PROBLEM TO SOLVE: The copy you return should hold only the lines from the top of the data below through the line with "BUSINESS & LEGAL (57, 393)", each duplicated exactly and with no pictures.

=== PROVIDED ENTRIES ===

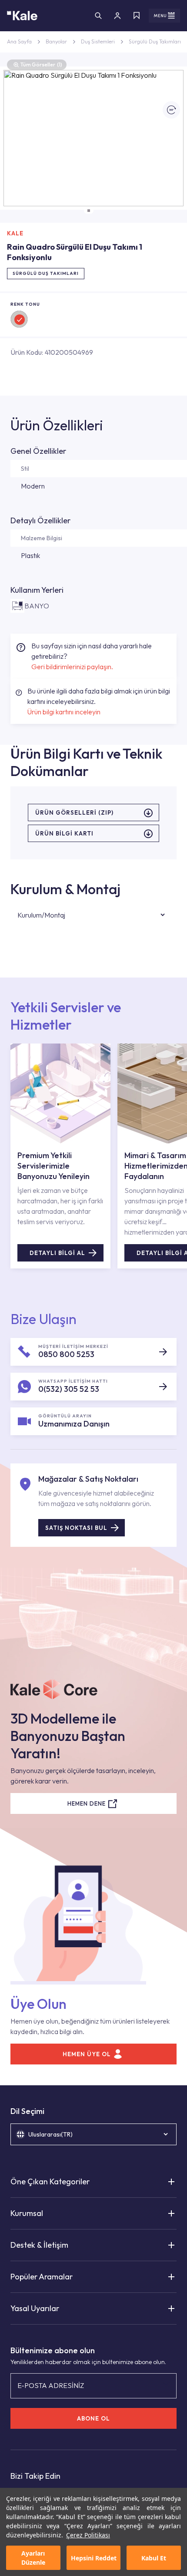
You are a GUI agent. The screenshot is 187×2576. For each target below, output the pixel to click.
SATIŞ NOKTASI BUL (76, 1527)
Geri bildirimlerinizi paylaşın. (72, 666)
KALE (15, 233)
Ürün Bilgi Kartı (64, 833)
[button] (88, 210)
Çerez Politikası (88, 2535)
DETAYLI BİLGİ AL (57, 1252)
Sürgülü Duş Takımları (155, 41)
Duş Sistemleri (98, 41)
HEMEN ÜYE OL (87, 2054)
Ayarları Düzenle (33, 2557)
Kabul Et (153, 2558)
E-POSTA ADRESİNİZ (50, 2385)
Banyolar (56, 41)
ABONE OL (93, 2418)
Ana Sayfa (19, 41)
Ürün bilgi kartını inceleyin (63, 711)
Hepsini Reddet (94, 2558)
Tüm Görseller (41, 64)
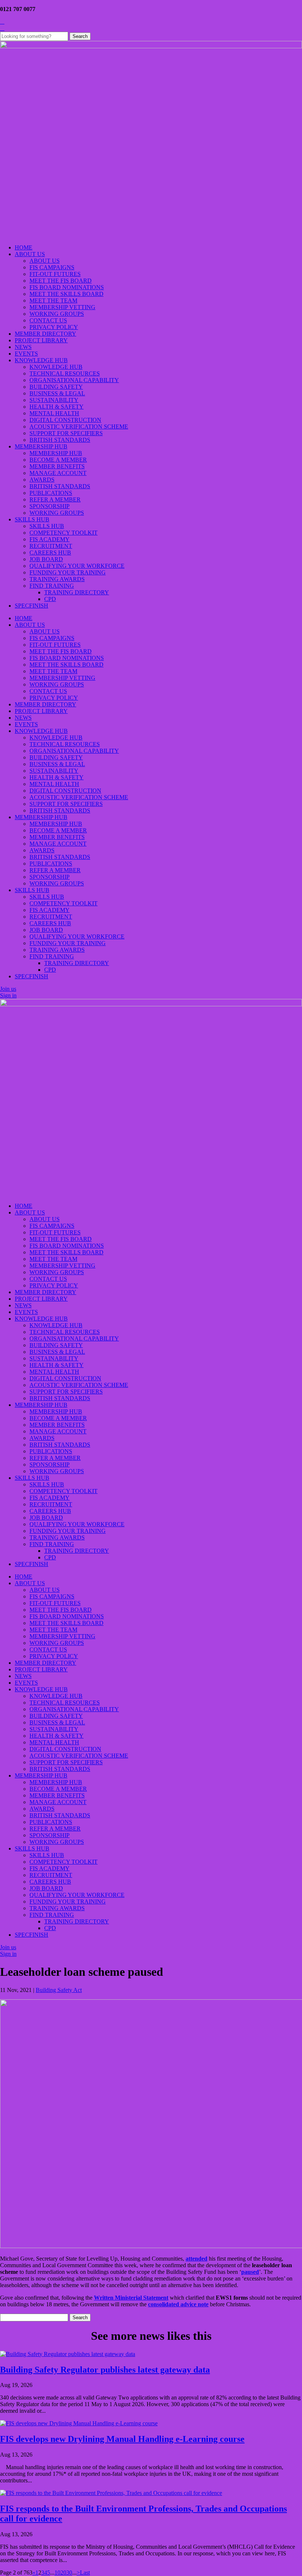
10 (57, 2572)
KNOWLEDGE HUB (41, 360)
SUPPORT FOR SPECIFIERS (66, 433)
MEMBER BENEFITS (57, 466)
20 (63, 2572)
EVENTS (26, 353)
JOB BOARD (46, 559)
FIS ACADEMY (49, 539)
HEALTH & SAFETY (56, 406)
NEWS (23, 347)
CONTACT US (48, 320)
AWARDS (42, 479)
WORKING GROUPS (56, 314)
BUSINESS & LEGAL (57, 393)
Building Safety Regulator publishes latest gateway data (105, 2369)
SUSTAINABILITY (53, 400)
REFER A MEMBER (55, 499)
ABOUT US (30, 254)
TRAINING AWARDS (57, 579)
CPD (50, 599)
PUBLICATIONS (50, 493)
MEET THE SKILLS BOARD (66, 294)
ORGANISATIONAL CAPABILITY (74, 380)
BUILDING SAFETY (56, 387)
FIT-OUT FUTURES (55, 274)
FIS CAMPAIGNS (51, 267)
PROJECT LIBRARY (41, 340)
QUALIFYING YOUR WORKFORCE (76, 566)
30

===

RESPONSE:
You are a GUI agent. The screenshot is 187×2576. For each target below, output the pixel to click.
SATIŞ NOKTASI BUL (76, 1527)
Geri bildirimlerinizi paylaşın. (72, 666)
KALE (15, 233)
Ürün Bilgi Kartı (64, 833)
[button] (88, 210)
Çerez Politikası (88, 2535)
DETAYLI BİLGİ AL (57, 1252)
Sürgülü Duş Takımları (155, 41)
Duş Sistemleri (98, 41)
HEMEN ÜYE OL (87, 2054)
Ayarları Düzenle (33, 2557)
Kabul Et (153, 2558)
E-POSTA ADRESİNİZ (50, 2385)
Banyolar (56, 41)
ABONE OL (93, 2418)
Ana Sayfa (19, 41)
Ürün bilgi kartını inceleyin (63, 711)
Hepsini Reddet (94, 2558)
Tüm Görseller (41, 64)
10 (57, 2572)
KNOWLEDGE HUB (41, 360)
SUPPORT FOR SPECIFIERS (66, 433)
MEMBER BENEFITS (57, 466)
20 (63, 2572)
EVENTS (26, 353)
JOB BOARD (46, 559)
FIS ACADEMY (49, 539)
HEALTH & SAFETY (56, 406)
NEWS (23, 347)
CONTACT US (48, 320)
AWARDS (42, 479)
WORKING GROUPS (56, 314)
BUSINESS & LEGAL (57, 393)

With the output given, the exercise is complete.